Prompt A: In the EchoStar forum thread, which company did EchoStar and Hughes offer to sell some of their satellite capacity to?
Prompt B: Reproduce the part of the EchoStar forum thread between "Attorneys at the" and "to the merger.", inclusive.

# EchoStar Moves Fail to Revive Hughes Deal



## cnsf (Jun 6, 2002)

http://biz.yahoo.com/rb/021030/media_hughes_antitrust_2.html

Reuters
EchoStar Moves Fail to Revive Hughes Deal
Wednesday October 30, 11:05 am ET

WASHINGTON (Reuters) - U.S. antitrust enforcers are unmoved by last-ditch concessions from EchoStar Communications Corp. (NasdaqNMISH - News) and Hughes Electronics Corp. (NYSE:GMH - News) designed to win approval of their proposed $19.1 billion merger, a source familiar with the case said on Wednesday.

Attorneys at the U.S. Justice Department plan to file suit to block the merger within a matter of days, despite an offer by the companies to help create new competition by divesting some of their satellite television capacity, the source said.

The decision comes only two days after attorneys for EchoStar and Hughes pitched their concessions in a meeting with the chief of the department's antitrust division.

To assuage competition concerns, the companies offered to sell some of their satellite capacity to entertainment conglomerate Cablevision Systems Corp. (NYSE:CVC - News) Regulators at the Federal Communications Commission have already announced they are opposed to the merger.


----------



## platinum (Oct 28, 2002)

This is good news I think this merger was bad for the consumers


----------



## Scott Greczkowski (Mar 21, 2002)

I was just about to post this. 

CNSF beat me to the punch. :goodjob:


----------



## cnsf (Jun 6, 2002)

> _Originally posted by Scott Greczkowski _
> *I was just about to post this.
> 
> CNSF beat me to the punch. :goodjob: *


So, do I get a prize?



The Cablevision proposal didn't make sense as they will most likely in serious financial trouble before the end of next year, having to sell off many non-core assets and not be able to invest in new ventures.

Look for a merger with a telecom in the near future......


----------



## platinum (Oct 28, 2002)

hey scott i think this site is great


----------



## Scott Greczkowski (Mar 21, 2002)

Great Platinum! We are happy to have you here! :hi:

CNSF, I would not be suprised to hear that Echostar is merging with Cablevision, that merger might fly.  That would really make Dish Network the leader in HDTV. This is just a guess on my behalf though.


----------



## cnsf (Jun 6, 2002)

> _Originally posted by Scott Greczkowski _
> *Great Platinum! We are happy to have you here! :hi:
> 
> CNSF, I would not be suprised to hear that Echostar is merging with Cablevision, that merger might fly.  That would really make Dish Network the leader in HDTV. This is just a guess on my behalf though. *


I see something like AT&T and Comcast....maybe Cablevision and Sprint? Verizon? Verizon may be the better bet if there are no politics and relationships at play (a la YES Network....)

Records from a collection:
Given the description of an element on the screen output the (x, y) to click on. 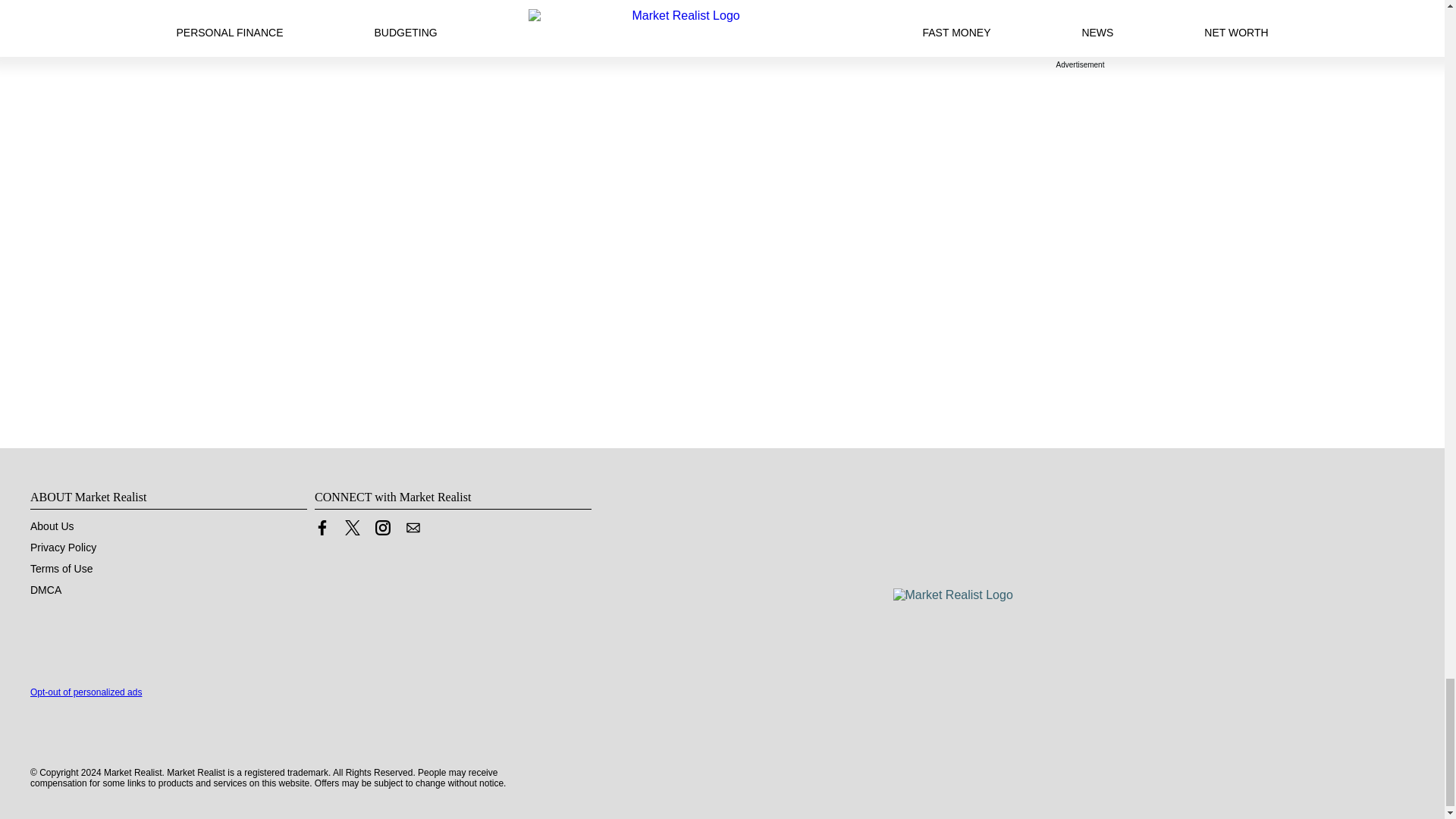
Link to Instagram (382, 527)
Opt-out of personalized ads (85, 692)
Contact us by Email (413, 531)
Terms of Use (61, 568)
Link to X (352, 531)
DMCA (45, 589)
Privacy Policy (63, 547)
Link to X (352, 527)
Link to Instagram (382, 531)
About Us (52, 526)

Task result A: Cablevision Systems Corp.

Task result B:
Attorneys at the U.S. Justice Department plan to file suit to block the merger within a matter of days, despite an offer by the companies to help create new competition by divesting some of their satellite television capacity, the source said.

The decision comes only two days after attorneys for EchoStar and Hughes pitched their concessions in a meeting with the chief of the department's antitrust division.

To assuage competition concerns, the companies offered to sell some of their satellite capacity to entertainment conglomerate Cablevision Systems Corp. (NYSE:CVC - News) Regulators at the Federal Communications Commission have already announced they are opposed to the merger.